If the curriculum checks out, and you’ve determined that it is appropriately aligned to the standards, take a look at the corresponding local common assessment (interim) that is in place. Determine if the common assessment is aligned to the curriculum. You may cross-reference the common assessment with the curriculum rather than the standards (since you’ve already critiqued the curriculum for alignment). Ask yourself or your PLC these questions:
- Does the content (knowledge) in the common assessment meet that which is in the curriculum? Does it go beyond?
- Do the verbs (skills) in the common assessment align with those in the curriculum? Do they go beyond?
Then determine if the expected performance on the common assessment is appropriate. Ask yourself or your PLC these questions:
- Is it developmentally or task appropriate?
- Is the rigor aligned to descriptions of student performance from the curriculum?
- Did the student performances on the common assessment match the performances on the summative assessment? Are there commonalities in the performances of students that match the data from the summative assessment performance?
If you’ve determined that your common assessment is properly aligned with the local curriculum, you should move on to evaluating instruction. Ask yourself or your PLC these questions:
- Do in-class activities allow for practicing the same types of tasks appearing on the assessment?
- Does the content being taught (amount and type) align with the curriculum/assessment?
- Is the rigor of learning activities high enough to prepare students for the assessment?
- Is there sufficient instruction, practice, and remediation?
Typically, after evaluating the local curriculum, common assessments, and instruction, you’ll be able to determine the issue and correct it. But sometimes, the issue may not fall within the documented curriculum, assessment, or instruction. If that is the case, ask yourself or your PLC these questions:
- Do the common assessment and the state assessment value the same skills?

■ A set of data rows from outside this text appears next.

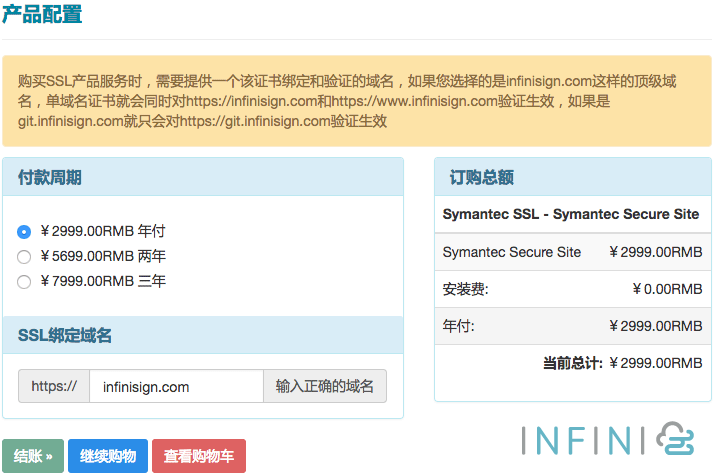The image size is (714, 475).
Task: Click the https:// prefix label
Action: coord(54,387)
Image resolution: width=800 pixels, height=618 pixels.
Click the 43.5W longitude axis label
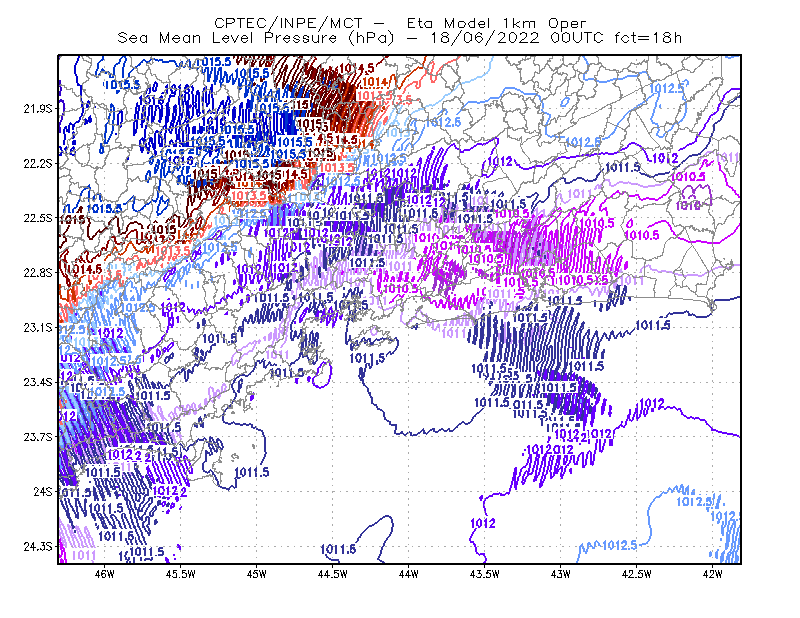click(x=484, y=574)
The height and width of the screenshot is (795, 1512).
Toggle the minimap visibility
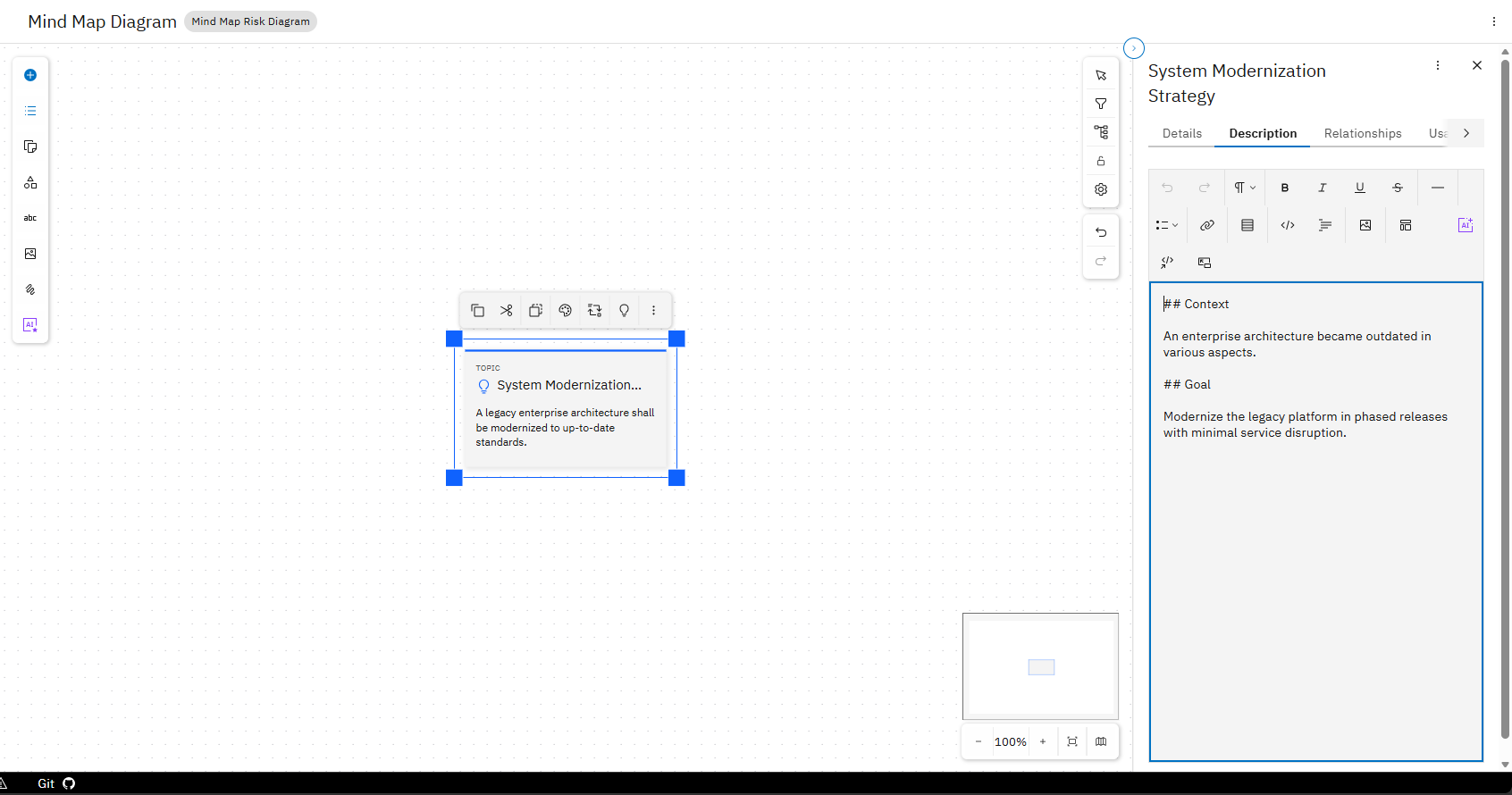click(1101, 741)
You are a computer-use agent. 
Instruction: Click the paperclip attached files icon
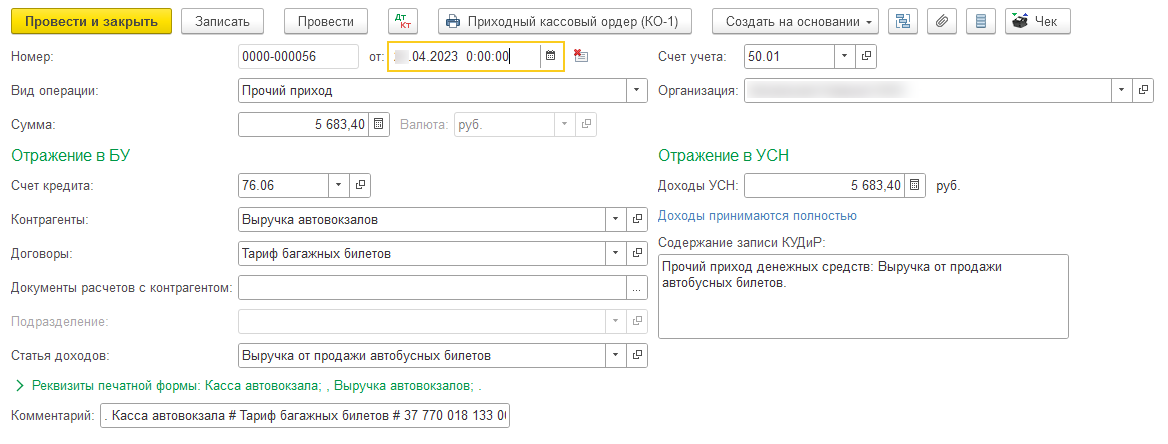tap(942, 21)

- Does curriculum pacing allow for instruction and assessment of appropriate learning prior to state tests?
- Have interventions been effective?
In the example being used, it turned out that the sixth-grade math team was teaching the standard in question after the summative assessment was given. So in their case, they were able to re-organize their pacing to solve the problem, rather than purchase or create a whole new resource. Had they not taken the time to disaggregate the summative data, they could have arbitrarily changed the curriculum, instruction, and/or assessments, or purchased a new resource without seeing any improvement in scores. This type of thorough data analysis undoubtedly leads to overall evaluation of curriculum, instruction, and assessment which benefits both teachers and students.